> **SOURCE DATA**
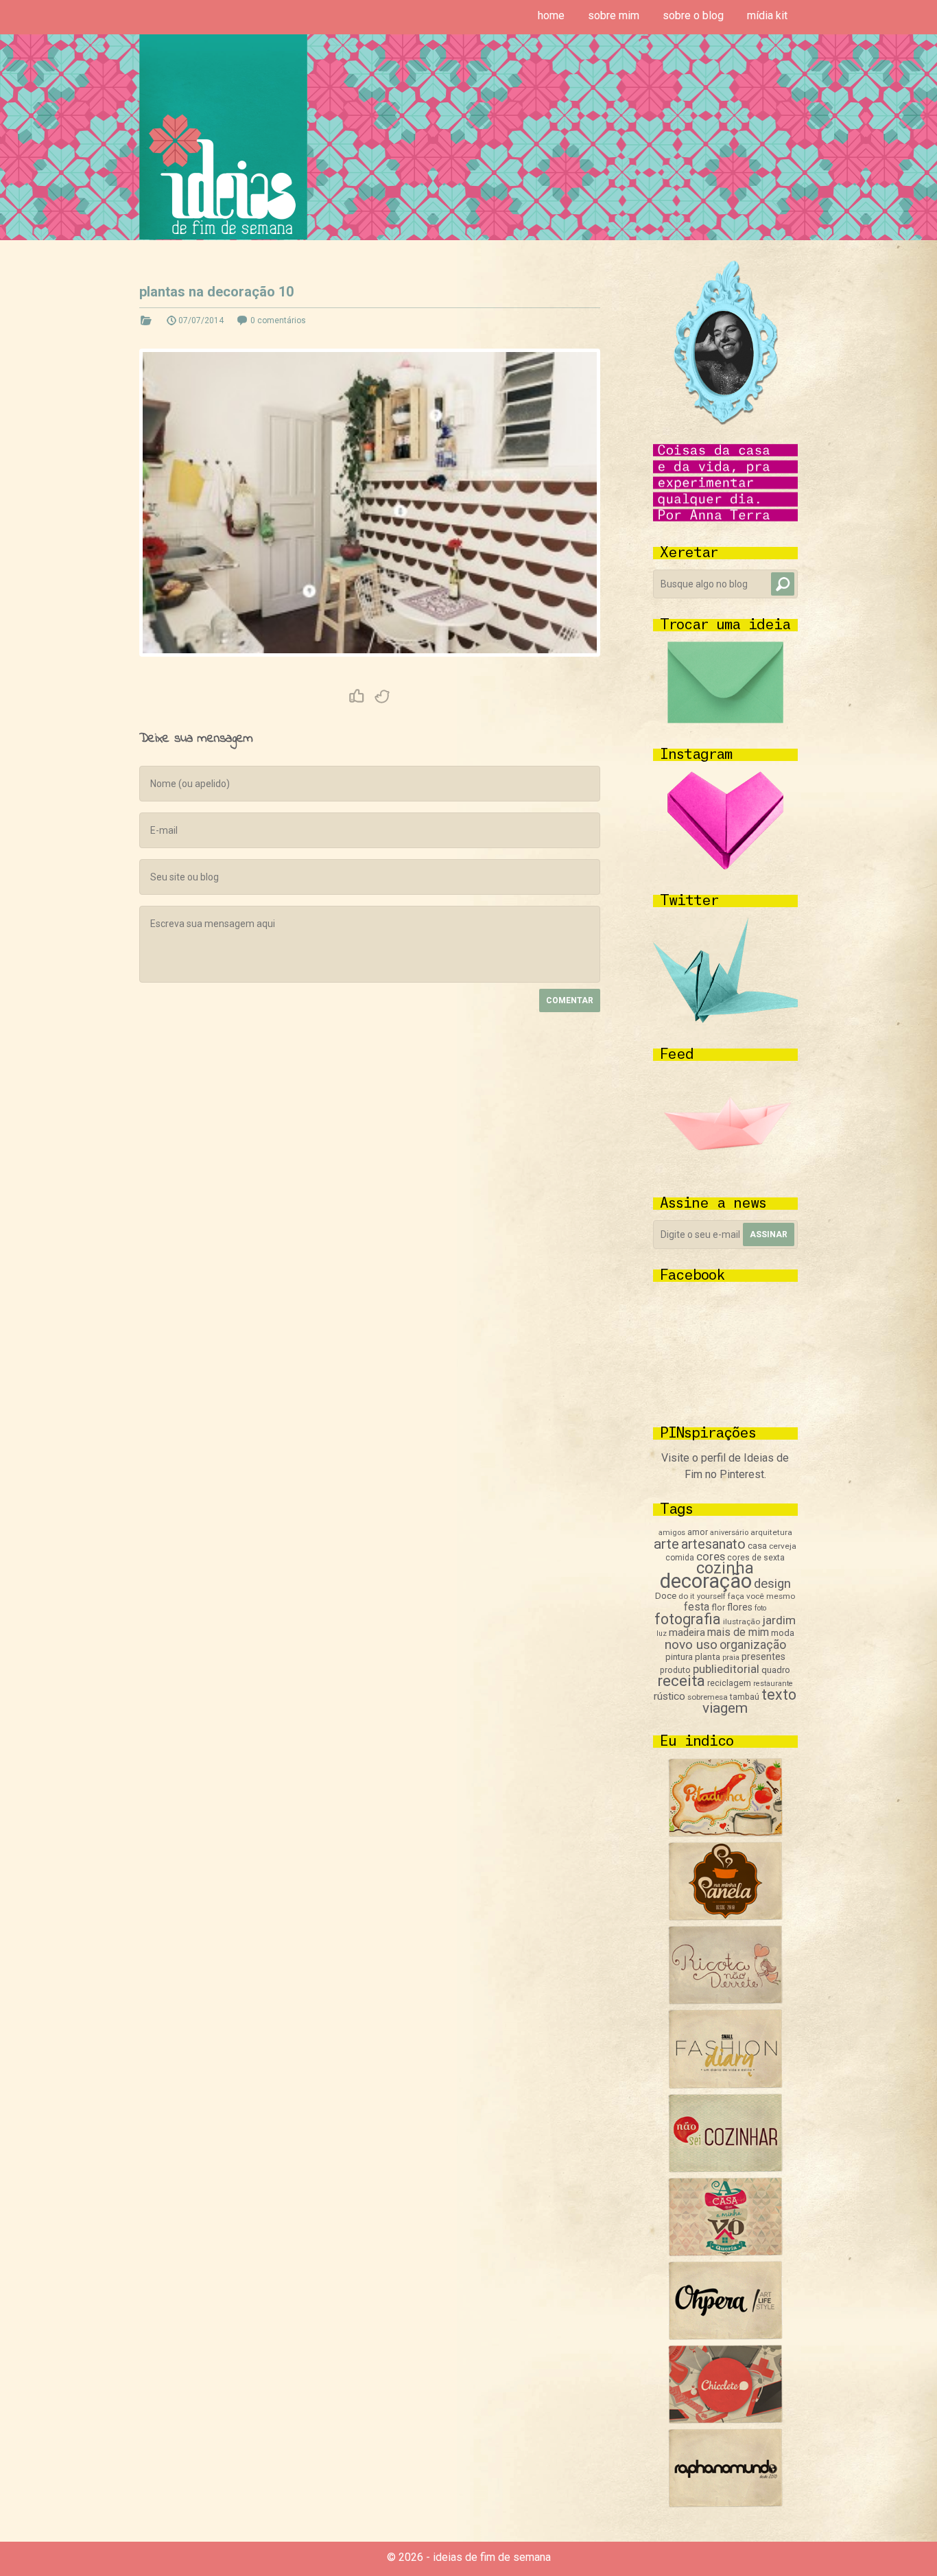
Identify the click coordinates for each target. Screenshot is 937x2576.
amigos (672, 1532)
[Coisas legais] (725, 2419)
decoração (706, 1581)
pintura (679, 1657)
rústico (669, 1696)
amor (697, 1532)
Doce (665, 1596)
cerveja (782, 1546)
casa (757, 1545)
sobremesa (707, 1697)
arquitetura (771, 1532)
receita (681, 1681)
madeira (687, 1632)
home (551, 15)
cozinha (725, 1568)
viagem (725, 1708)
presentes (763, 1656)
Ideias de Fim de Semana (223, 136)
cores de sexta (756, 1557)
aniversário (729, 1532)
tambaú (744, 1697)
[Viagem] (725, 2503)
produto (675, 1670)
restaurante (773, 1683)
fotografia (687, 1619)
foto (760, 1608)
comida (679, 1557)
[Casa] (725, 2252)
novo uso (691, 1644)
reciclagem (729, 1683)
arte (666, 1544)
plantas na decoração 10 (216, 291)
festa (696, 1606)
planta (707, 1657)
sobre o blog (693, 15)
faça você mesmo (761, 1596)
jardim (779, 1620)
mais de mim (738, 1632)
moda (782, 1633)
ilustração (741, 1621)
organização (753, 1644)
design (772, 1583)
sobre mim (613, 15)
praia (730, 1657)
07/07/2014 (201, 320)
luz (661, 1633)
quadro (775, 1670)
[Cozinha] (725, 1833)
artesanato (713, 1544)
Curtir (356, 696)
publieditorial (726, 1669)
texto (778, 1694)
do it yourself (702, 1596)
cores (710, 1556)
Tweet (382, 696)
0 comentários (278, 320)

> **REQUIRED WORK**
Return an exact copy of only the lines from the one with "luz (661, 1633)" through the end of the listing above, both included.

> **ANSWER FOR THIS EXERCISE**
luz (661, 1633)
quadro (775, 1670)
[Cozinha] (725, 1833)
artesanato (713, 1544)
Curtir (356, 696)
publieditorial (726, 1669)
texto (778, 1694)
do it yourself (702, 1596)
cores (710, 1556)
Tweet (382, 696)
0 comentários (278, 320)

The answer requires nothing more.